#### [TASK STATEMENT]
Pictures must not appear in the copy. Restate exactly the lines below from the one with "Where should I" through the one with "Given: Maximize the FAQ application window", inclusive.
INPUT FOR THIS TASK: Begin
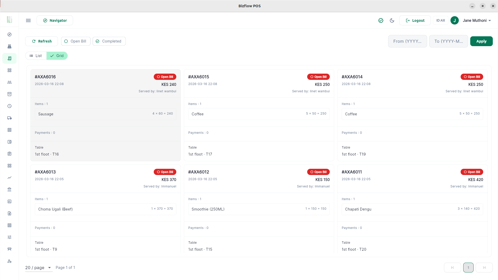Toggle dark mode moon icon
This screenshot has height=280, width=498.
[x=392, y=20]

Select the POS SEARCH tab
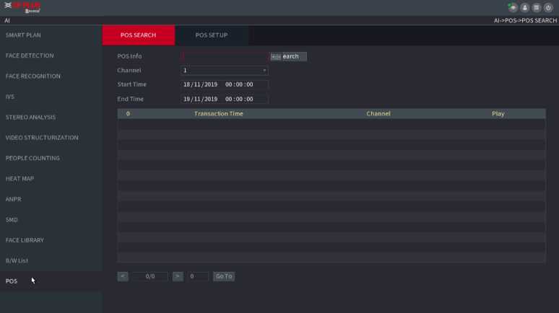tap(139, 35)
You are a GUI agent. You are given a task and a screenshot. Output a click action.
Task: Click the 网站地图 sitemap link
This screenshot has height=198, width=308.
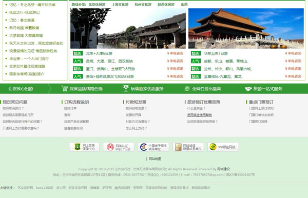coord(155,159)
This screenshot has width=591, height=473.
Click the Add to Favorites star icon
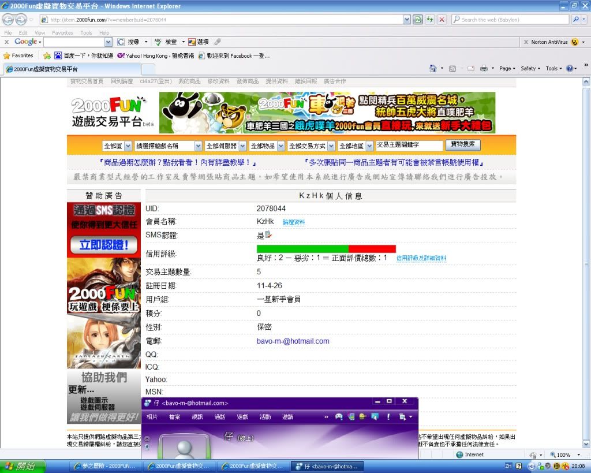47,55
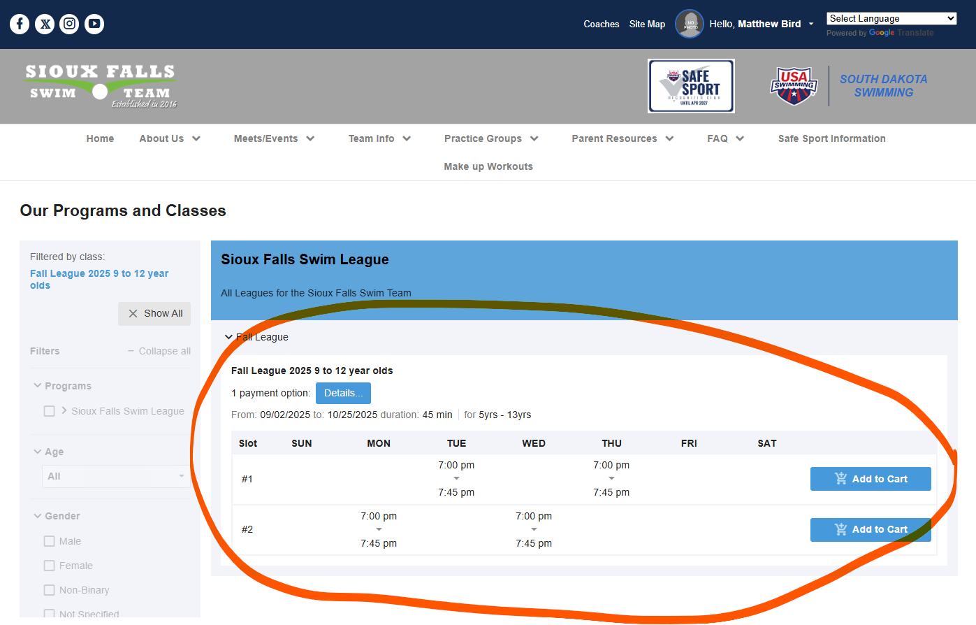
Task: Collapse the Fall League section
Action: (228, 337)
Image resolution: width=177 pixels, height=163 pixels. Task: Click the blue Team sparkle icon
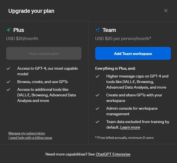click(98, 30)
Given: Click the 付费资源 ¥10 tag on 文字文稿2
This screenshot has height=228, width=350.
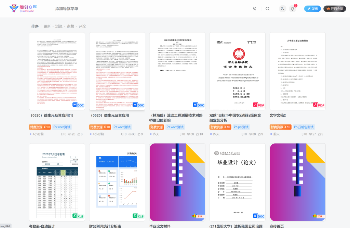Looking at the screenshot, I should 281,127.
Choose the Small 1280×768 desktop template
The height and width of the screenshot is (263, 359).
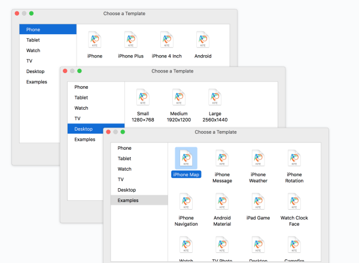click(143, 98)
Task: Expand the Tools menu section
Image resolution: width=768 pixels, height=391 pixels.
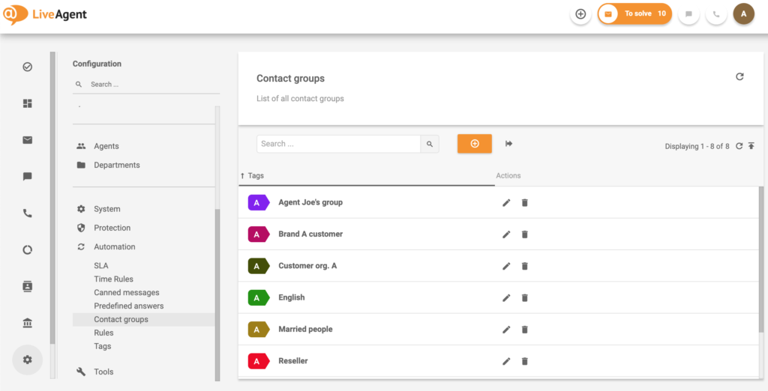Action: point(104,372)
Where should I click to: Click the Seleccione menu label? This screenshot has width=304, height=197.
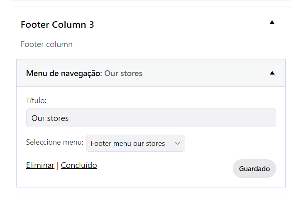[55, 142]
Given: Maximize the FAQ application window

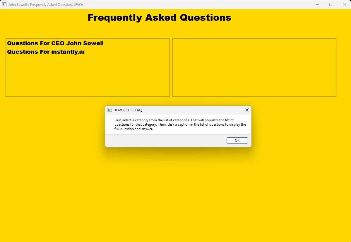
INPUT FOR THIS TASK: End
INPUT FOR THIS TASK: Begin
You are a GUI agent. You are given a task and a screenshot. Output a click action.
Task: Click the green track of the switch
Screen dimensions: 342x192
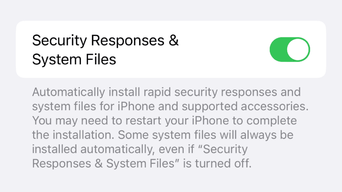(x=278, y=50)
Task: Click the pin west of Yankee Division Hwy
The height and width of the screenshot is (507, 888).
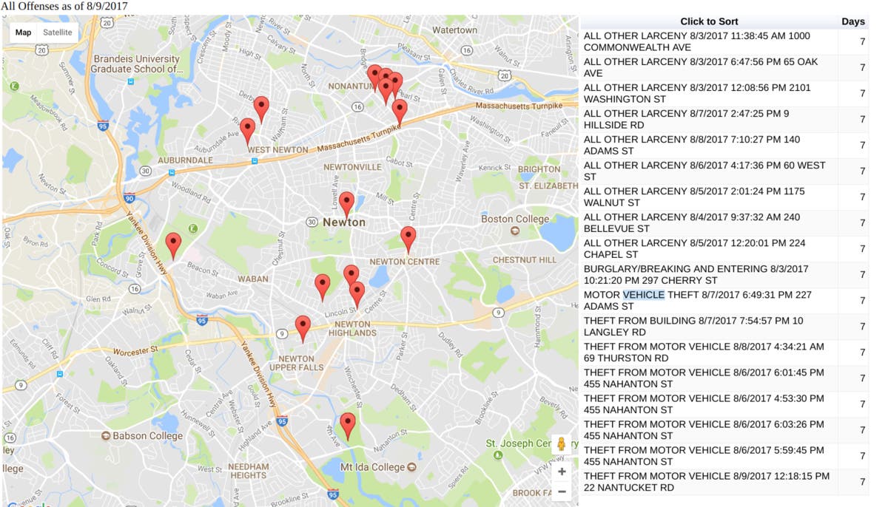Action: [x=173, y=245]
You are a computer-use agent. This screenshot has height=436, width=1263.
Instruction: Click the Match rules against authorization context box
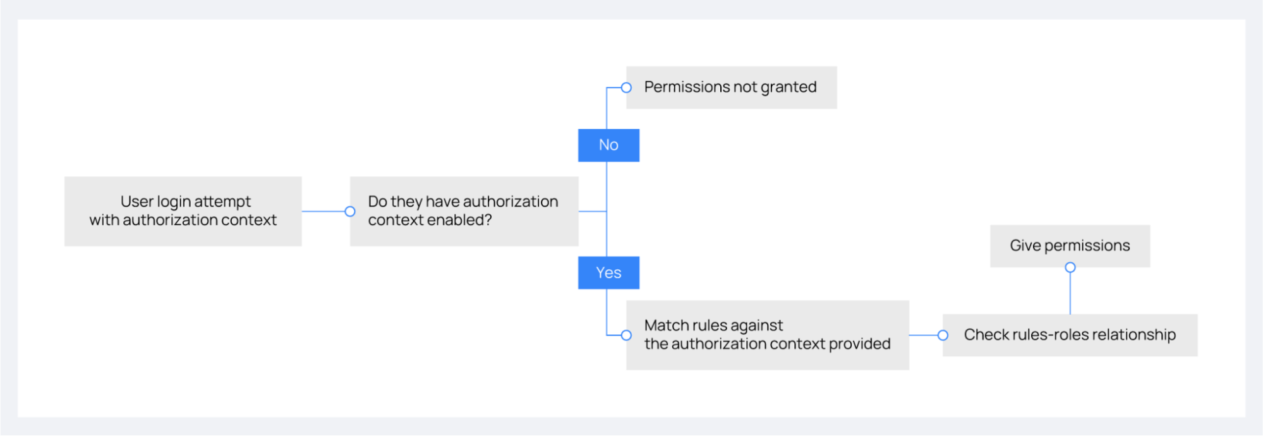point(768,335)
INPUT FOR THIS TASK: End
#### [SOLVED PROBLEM]
Where should I click to: Click the Seleccione menu label? This screenshot has width=304, height=197.
[55, 142]
Given: Maximize the FAQ application window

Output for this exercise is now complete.